→ **Data lines**

[BEGIN]

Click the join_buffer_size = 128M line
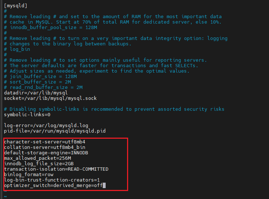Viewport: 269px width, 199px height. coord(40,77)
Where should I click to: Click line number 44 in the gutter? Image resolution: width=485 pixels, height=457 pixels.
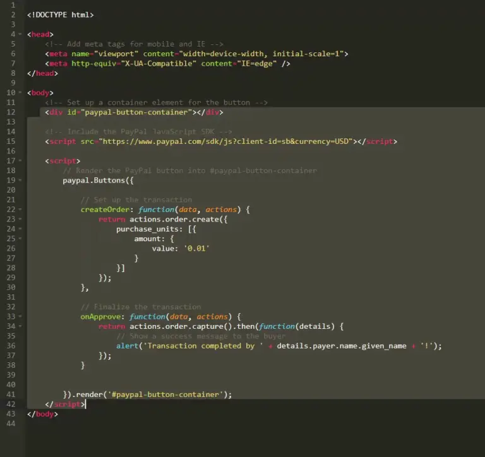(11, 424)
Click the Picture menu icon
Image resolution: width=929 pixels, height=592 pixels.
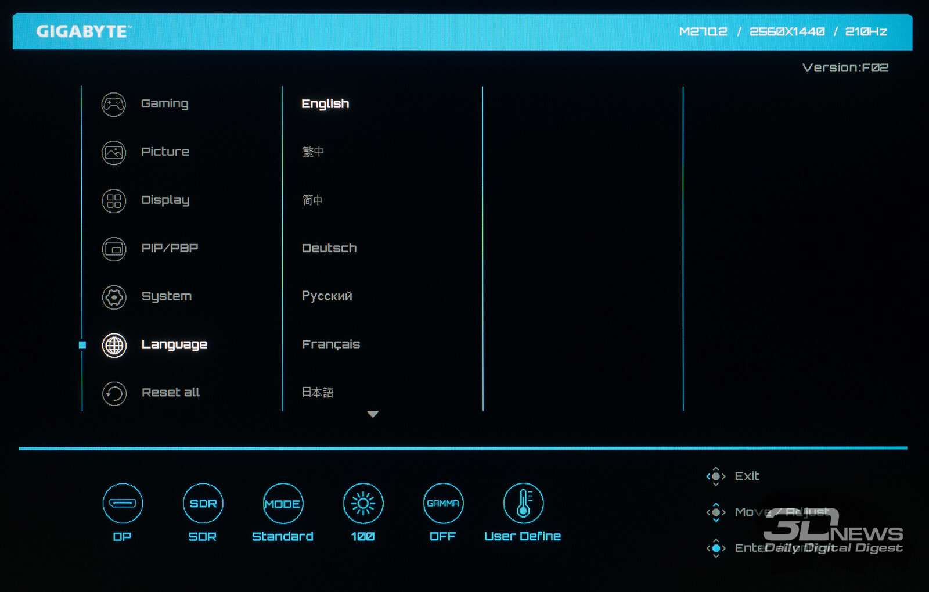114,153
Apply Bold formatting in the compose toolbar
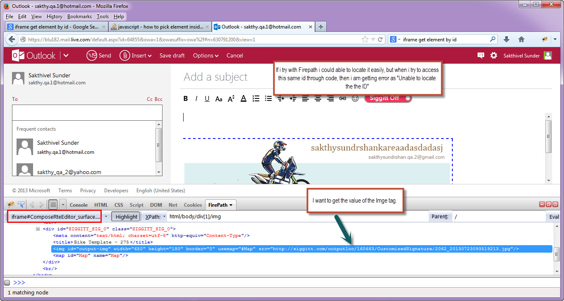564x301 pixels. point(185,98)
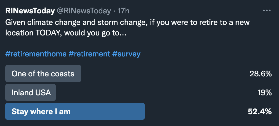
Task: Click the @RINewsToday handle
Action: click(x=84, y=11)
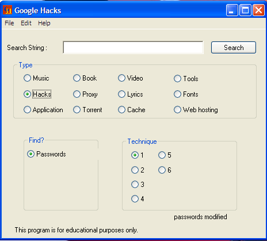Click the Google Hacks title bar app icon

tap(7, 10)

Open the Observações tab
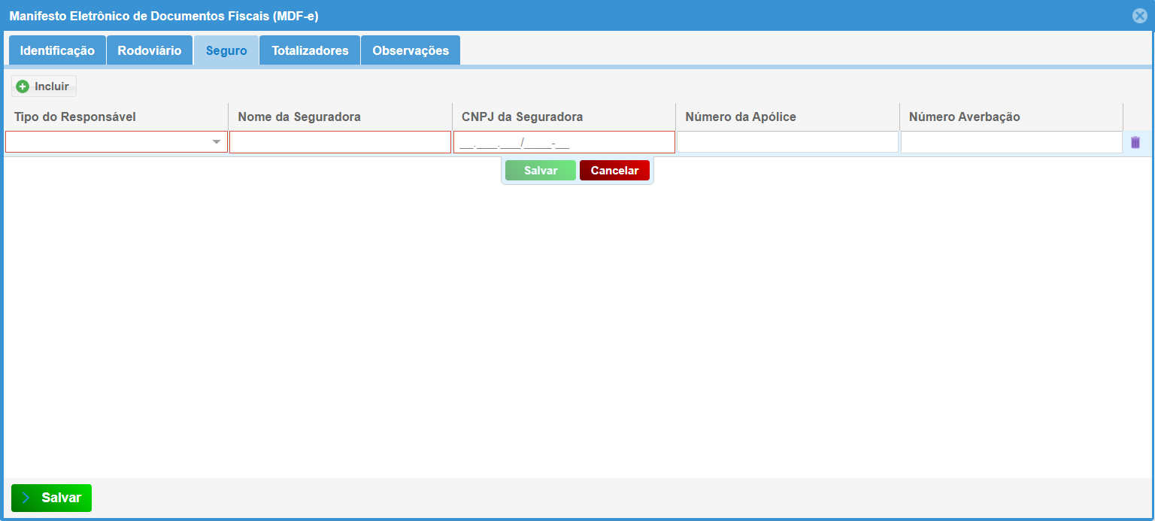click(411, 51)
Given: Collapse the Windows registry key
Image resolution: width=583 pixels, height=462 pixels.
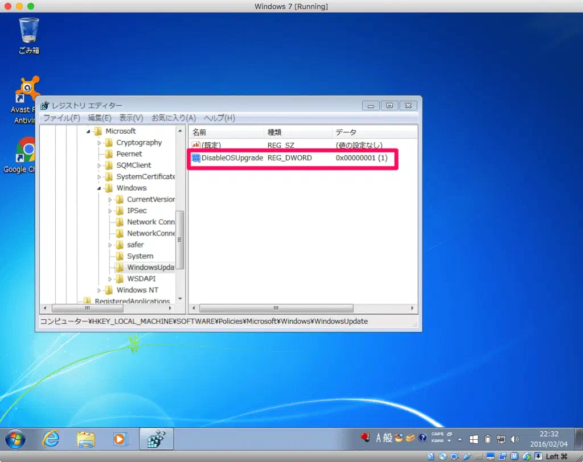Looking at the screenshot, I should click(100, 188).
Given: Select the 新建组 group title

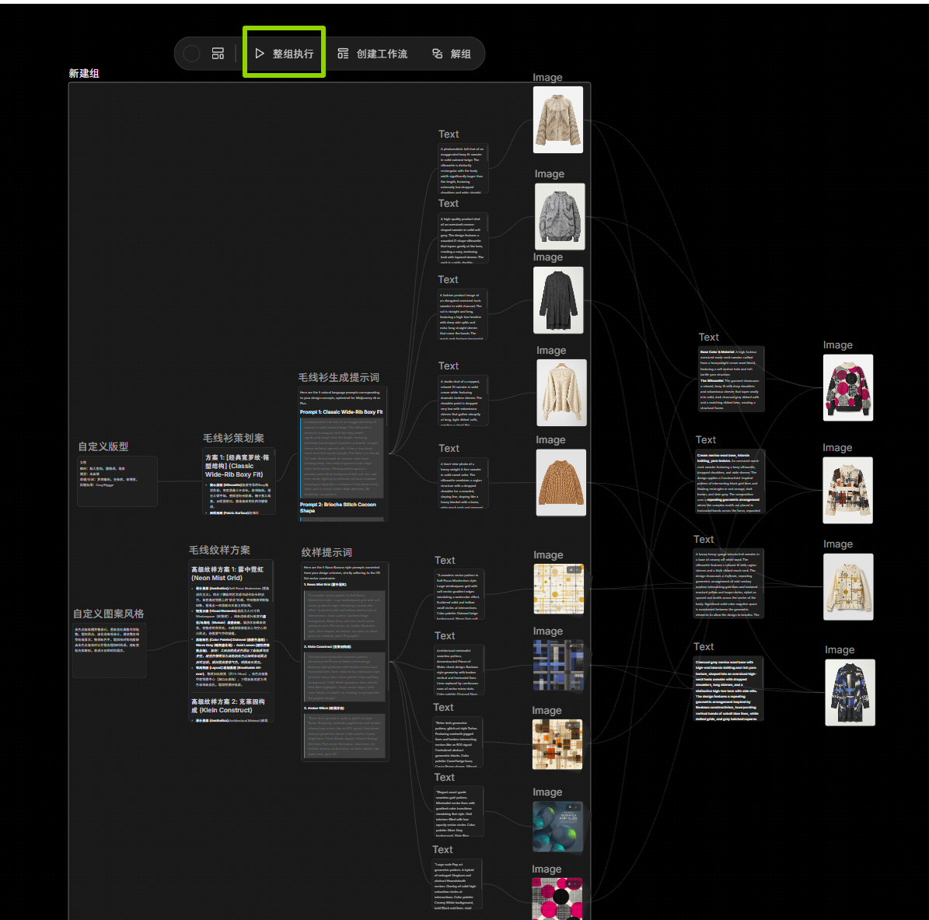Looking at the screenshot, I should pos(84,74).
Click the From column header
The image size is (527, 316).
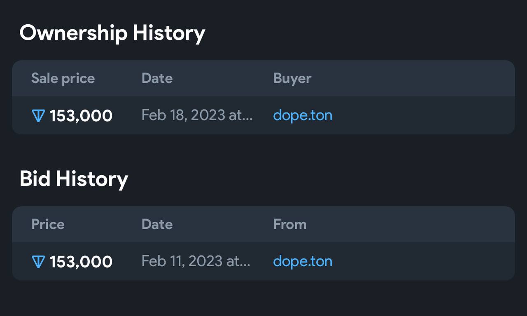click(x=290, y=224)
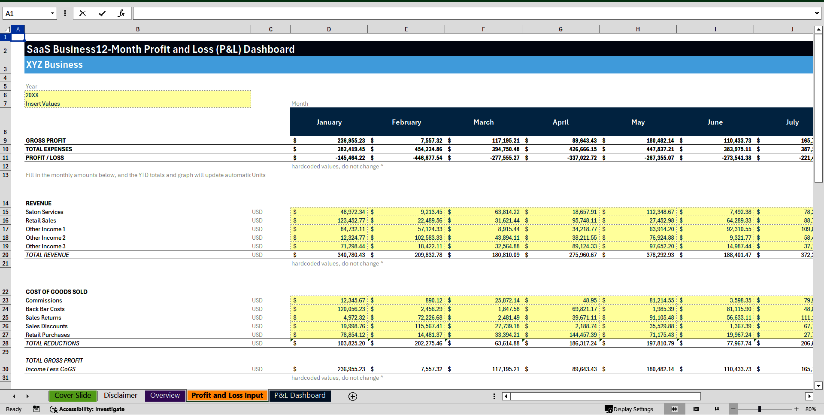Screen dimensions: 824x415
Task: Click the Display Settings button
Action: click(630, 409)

[END]
[BEGIN]

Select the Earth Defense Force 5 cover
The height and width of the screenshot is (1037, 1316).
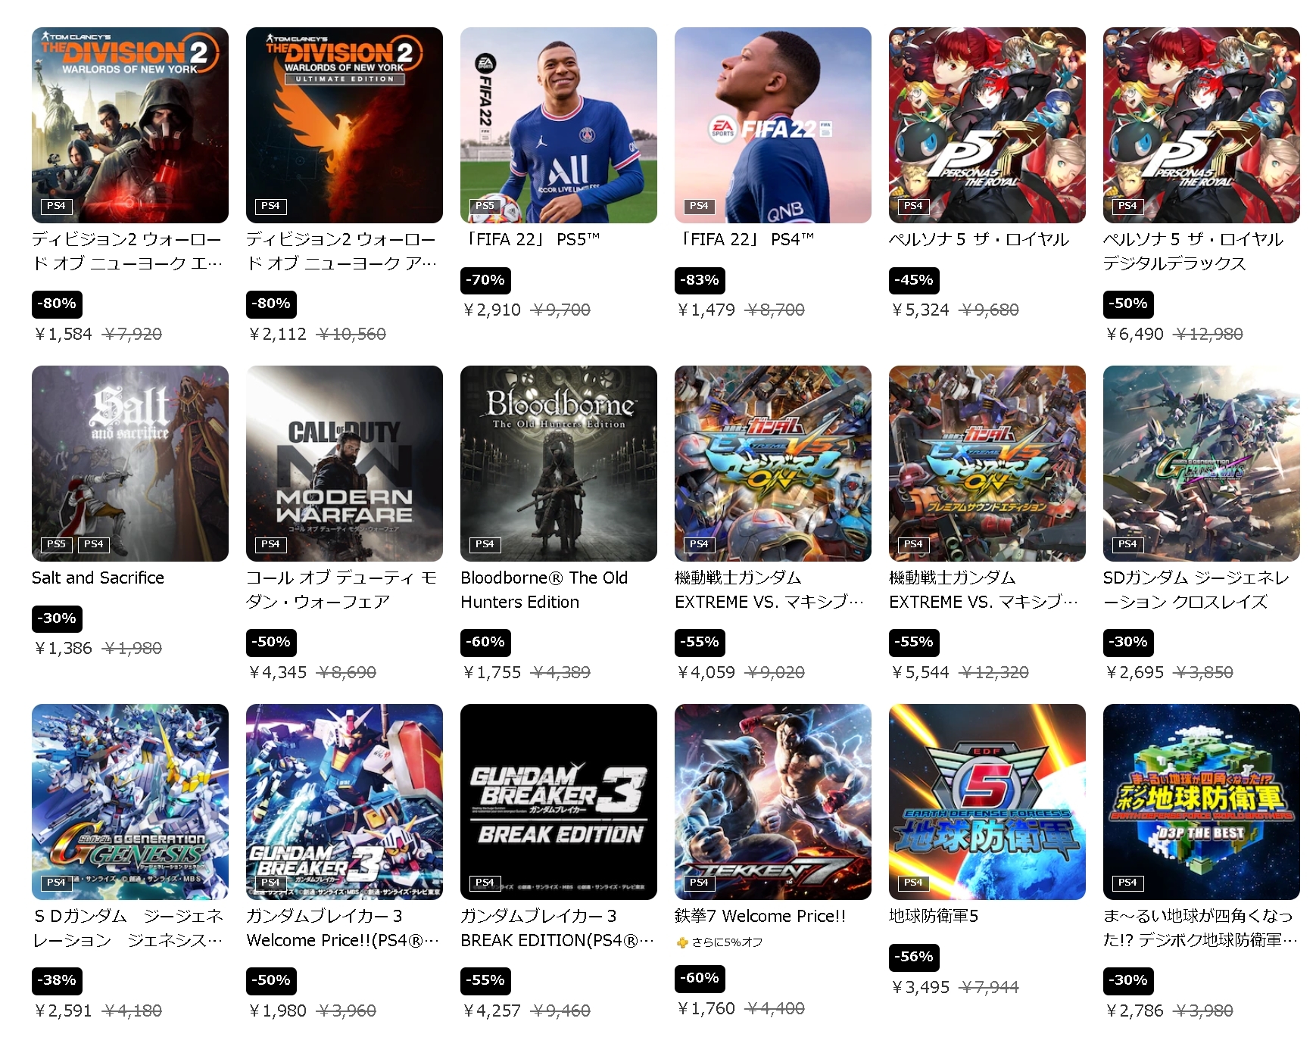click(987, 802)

[END]

→ **Exercise brief**
Rewrite the data in the stretch from the line containing "Where should I" through the line containing "Looking at the screenshot, I should pos(84,74).", swapping "Image resolution" for "Screenshot size" and keeping everything else the same. Leave the pictures out of your answer.

→ **The answer**
Where should I click to: Click line number 44 in the gutter? Screenshot size: width=485 pixels, height=457 pixels.
(11, 424)
Click the Picture menu icon
Screenshot size: width=929 pixels, height=592 pixels.
114,153
Apply Bold formatting in the compose toolbar
564x301 pixels. point(185,98)
Task: Click the @RINewsToday handle
Action: click(x=84, y=11)
Click the Google Hacks title bar app icon

tap(7, 10)

Open the Observações tab
click(411, 51)
Given: Collapse the Windows registry key
Screenshot size: width=583 pixels, height=462 pixels.
Looking at the screenshot, I should click(100, 188).
Given: Select the 新建组 group title

Looking at the screenshot, I should pos(84,74).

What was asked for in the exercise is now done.